この二人の政略結婚に意義ある者は、今すぐ申し出よ。さもなくば永遠に沈黙せよ。

 ひと足先に結婚した兄夫婦は実家であるルーシャン公爵家で寝泊まりして、私の結婚式の準備の手伝いをしてくれているし、昨年宰相を引退した祖父は可愛い孫娘の晴れ姿を見ることが楽しみ過ぎて、先ほどの晩餐では涙を流してしまっていた。

 可愛がってくださるお祖父様に喜んでもらえることは嬉しい……嬉しいけれど、好きな人を姑息な手段で手に入れることには私はどうしても抵抗を感じていた。

 ……こんなこと、しなければ良かった。大きな権力を持つ祖父に頼み込んで、好きな男性を手に入れるなんて。

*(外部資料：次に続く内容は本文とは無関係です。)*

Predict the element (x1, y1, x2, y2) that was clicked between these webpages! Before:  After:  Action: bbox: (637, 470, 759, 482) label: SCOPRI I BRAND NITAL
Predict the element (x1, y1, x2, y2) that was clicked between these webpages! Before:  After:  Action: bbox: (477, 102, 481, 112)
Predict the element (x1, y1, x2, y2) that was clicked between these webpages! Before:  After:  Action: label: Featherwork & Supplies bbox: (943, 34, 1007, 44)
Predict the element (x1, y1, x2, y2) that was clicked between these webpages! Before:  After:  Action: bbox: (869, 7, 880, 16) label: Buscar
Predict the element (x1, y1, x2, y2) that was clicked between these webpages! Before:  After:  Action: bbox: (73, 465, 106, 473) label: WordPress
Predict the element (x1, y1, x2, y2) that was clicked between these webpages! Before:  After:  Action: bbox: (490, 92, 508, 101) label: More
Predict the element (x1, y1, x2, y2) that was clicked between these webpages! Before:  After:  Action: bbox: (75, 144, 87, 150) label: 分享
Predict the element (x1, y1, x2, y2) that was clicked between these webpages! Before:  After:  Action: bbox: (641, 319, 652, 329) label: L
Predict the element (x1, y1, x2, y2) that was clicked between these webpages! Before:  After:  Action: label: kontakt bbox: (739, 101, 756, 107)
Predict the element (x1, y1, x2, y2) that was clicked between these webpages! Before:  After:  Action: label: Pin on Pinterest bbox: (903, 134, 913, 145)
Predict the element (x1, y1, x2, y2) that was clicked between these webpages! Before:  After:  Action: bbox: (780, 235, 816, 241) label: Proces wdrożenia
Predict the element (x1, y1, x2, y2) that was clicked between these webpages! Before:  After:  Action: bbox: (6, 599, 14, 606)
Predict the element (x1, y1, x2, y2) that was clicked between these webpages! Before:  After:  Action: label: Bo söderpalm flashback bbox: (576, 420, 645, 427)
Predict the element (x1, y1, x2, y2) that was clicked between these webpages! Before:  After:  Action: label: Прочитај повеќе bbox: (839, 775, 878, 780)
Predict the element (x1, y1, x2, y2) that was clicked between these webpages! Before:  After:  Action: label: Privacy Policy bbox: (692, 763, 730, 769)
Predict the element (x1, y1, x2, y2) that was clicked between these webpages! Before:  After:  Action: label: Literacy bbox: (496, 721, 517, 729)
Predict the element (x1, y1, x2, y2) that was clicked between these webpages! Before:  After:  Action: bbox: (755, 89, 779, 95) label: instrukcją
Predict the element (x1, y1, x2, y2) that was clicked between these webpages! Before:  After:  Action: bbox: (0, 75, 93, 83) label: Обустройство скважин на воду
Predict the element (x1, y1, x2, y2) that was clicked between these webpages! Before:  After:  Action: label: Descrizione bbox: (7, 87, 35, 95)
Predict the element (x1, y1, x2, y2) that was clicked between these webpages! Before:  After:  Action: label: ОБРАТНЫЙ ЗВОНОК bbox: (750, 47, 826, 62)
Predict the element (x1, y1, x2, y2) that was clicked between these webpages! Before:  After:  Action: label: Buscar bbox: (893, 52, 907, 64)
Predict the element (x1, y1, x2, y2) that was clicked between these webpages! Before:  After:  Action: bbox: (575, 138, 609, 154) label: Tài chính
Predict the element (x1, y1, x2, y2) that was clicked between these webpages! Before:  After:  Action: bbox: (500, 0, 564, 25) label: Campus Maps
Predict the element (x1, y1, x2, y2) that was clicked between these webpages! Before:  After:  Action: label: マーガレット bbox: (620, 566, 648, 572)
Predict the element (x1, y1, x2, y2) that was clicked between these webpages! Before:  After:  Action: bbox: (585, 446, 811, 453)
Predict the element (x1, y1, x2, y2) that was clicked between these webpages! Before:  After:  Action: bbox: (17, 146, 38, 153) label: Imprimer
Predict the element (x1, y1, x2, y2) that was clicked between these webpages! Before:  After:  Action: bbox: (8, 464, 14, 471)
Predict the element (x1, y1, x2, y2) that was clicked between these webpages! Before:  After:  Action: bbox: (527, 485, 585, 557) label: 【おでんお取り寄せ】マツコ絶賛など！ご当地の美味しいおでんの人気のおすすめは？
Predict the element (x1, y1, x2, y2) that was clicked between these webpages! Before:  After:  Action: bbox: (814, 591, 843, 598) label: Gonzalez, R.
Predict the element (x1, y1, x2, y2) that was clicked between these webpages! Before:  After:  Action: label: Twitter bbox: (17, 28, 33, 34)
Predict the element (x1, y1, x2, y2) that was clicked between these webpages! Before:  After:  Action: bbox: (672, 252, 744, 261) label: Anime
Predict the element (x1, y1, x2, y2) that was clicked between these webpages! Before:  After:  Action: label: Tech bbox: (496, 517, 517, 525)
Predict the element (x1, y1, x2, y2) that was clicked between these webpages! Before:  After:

 もっと正当な手段、兄に紹介してもらって、その上でノアが私ともっと話したいと望み、関係を深めて結婚することになれば、こんな思いを抱かなくて良かったのに。

 ああ。そうよ。私ったら、何を考えているのかしら。

 私はノアのことが好きだと、まだ伝えていないのよ。婚約している時も、家同士が決めたことだから政略結婚として仕方ないという態度を崩さなかった。

 私はとても狡い女なのだ。

 それなのに、大好きな人と結婚する……ノアは貴族の務めとして、私と結婚をするだけなのに。